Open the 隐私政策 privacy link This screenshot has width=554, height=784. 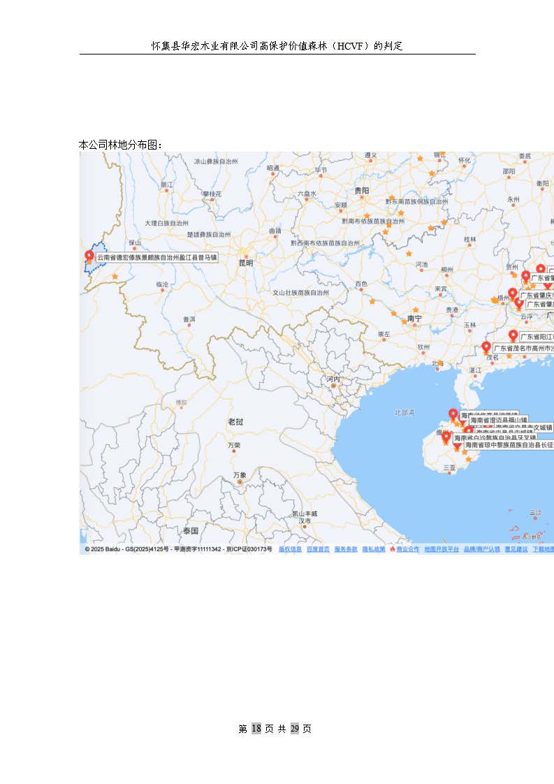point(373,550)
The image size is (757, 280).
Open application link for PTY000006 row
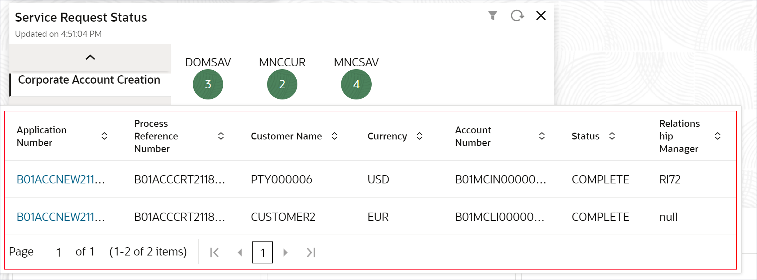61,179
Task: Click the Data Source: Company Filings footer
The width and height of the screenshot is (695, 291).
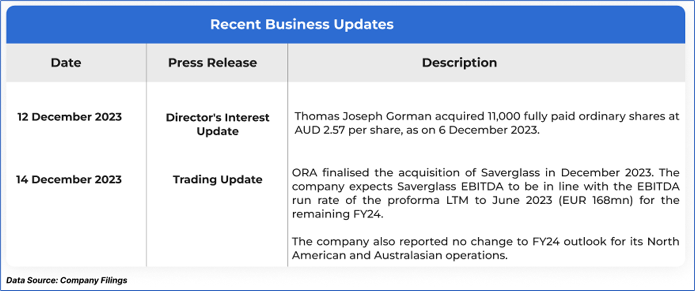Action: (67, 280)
····················
## Exercise objective
Lines from the one containing "The image size is (757, 280)." through the final line of the entries above are to be retyped exactly, with every picture left out.

## Solution to the exercise
The image size is (757, 280).
Open application link for PTY000006 row
61,179
Task: Click the Data Source: Company Filings footer
The width and height of the screenshot is (695, 291).
Action: (67, 280)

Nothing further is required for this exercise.